Raw records:
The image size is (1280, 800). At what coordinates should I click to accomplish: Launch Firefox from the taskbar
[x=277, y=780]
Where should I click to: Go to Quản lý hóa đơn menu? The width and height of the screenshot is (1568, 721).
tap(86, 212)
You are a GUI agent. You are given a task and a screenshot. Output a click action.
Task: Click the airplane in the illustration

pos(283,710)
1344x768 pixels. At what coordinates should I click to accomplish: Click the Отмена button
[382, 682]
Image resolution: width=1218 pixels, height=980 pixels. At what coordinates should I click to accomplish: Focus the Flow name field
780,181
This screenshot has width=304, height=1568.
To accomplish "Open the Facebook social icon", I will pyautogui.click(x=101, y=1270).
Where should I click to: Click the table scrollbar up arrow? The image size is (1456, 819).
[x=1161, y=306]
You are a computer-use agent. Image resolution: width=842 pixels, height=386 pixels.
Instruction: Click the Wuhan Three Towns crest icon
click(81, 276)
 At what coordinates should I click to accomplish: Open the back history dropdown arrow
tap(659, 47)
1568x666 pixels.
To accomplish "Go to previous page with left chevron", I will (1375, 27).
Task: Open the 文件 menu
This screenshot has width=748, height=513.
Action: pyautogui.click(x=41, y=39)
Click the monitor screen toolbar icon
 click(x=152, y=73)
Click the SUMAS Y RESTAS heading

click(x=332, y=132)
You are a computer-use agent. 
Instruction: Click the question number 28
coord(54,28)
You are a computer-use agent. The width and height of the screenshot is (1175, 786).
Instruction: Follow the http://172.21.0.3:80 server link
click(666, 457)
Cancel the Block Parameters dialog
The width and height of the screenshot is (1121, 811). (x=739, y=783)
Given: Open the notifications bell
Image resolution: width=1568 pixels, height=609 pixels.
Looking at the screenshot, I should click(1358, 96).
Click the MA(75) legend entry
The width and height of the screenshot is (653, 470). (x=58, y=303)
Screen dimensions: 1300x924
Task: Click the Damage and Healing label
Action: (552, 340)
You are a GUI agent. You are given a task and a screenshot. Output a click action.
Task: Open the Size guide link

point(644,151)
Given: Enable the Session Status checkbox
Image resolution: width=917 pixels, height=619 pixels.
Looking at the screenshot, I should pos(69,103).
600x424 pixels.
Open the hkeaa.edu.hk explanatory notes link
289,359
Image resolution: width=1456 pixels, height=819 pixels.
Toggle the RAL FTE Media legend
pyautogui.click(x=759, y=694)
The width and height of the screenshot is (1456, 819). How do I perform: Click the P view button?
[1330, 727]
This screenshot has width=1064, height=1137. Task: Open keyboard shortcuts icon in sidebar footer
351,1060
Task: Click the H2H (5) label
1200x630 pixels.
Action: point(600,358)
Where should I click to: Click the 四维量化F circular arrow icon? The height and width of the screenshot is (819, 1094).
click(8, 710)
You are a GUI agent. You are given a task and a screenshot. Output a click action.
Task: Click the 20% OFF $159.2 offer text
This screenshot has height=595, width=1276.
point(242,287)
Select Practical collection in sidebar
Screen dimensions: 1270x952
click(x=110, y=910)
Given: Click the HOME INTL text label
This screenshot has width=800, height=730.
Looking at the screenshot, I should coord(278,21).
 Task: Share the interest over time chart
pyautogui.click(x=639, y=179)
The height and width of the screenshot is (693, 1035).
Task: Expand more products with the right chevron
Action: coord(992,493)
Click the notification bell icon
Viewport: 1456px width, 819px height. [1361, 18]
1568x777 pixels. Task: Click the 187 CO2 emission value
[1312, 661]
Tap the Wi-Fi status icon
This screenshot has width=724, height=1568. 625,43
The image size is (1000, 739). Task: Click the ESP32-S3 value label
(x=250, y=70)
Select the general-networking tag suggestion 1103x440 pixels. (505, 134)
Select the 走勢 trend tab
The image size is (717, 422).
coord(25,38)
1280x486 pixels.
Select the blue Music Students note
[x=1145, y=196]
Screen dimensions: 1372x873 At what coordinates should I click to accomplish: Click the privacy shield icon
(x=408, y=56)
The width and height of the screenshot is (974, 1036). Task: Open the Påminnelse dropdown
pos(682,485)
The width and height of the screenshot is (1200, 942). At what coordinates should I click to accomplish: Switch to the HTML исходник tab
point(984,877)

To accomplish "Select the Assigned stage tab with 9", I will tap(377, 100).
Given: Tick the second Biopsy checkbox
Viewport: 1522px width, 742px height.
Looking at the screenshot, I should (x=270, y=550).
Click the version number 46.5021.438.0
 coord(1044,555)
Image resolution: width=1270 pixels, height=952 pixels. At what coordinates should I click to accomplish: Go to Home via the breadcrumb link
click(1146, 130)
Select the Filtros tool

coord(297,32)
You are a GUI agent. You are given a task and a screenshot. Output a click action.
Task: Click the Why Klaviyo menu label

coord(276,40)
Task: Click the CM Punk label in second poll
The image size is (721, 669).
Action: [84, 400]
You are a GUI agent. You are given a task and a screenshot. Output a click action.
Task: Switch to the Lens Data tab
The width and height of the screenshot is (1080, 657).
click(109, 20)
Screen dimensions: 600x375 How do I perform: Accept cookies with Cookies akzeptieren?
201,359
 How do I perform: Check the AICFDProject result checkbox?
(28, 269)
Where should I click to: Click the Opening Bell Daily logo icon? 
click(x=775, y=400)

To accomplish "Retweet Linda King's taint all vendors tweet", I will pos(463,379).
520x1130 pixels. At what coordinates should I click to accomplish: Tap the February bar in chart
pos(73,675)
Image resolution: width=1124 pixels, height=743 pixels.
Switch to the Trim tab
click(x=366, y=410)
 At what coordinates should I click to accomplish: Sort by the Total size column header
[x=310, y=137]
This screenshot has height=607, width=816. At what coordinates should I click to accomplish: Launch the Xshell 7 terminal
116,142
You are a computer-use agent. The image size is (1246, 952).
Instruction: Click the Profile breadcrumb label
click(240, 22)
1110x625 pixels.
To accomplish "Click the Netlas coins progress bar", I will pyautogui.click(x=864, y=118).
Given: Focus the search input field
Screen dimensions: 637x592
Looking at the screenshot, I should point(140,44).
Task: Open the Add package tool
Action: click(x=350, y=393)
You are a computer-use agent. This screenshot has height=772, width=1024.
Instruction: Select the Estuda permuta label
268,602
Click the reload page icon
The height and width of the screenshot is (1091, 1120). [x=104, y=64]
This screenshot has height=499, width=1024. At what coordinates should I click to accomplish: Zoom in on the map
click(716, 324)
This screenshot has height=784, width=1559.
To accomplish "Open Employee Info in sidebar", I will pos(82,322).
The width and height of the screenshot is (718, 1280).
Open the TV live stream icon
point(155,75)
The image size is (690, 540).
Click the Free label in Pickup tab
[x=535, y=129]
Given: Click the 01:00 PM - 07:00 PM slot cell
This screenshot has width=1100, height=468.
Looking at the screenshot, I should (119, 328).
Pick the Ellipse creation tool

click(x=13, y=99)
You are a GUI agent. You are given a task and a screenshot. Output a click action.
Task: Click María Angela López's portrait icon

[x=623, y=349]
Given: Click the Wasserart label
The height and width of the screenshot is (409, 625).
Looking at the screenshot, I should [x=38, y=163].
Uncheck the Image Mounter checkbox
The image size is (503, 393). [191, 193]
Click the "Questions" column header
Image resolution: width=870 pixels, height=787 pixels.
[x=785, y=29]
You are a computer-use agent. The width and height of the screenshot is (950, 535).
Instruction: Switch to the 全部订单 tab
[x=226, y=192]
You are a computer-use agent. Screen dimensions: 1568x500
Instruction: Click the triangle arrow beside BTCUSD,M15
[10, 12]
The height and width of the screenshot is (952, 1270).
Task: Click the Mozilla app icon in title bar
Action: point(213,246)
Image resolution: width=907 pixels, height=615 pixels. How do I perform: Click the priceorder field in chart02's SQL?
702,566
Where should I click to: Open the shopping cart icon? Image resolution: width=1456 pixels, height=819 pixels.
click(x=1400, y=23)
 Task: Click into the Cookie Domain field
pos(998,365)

SET EXERCISE:
Retype the material above word for word, everything from the line containing "Image resolution: width=1124" down to the line containing "click(716, 324)", with both of those lines included.

FULL RESPONSE:
Image resolution: width=1124 pixels, height=743 pixels.
Switch to the Trim tab
click(x=366, y=410)
 At what coordinates should I click to accomplish: Sort by the Total size column header
[x=310, y=137]
This screenshot has height=607, width=816. At what coordinates should I click to accomplish: Launch the Xshell 7 terminal
116,142
You are a computer-use agent. The image size is (1246, 952).
Instruction: Click the Profile breadcrumb label
click(240, 22)
1110x625 pixels.
To accomplish "Click the Netlas coins progress bar", I will pyautogui.click(x=864, y=118).
Given: Focus the search input field
Screen dimensions: 637x592
Looking at the screenshot, I should point(140,44).
Task: Open the Add package tool
Action: click(x=350, y=393)
You are a computer-use agent. This screenshot has height=772, width=1024.
Instruction: Select the Estuda permuta label
268,602
Click the reload page icon
The height and width of the screenshot is (1091, 1120). [x=104, y=64]
This screenshot has height=499, width=1024. At what coordinates should I click to accomplish: Zoom in on the map
click(716, 324)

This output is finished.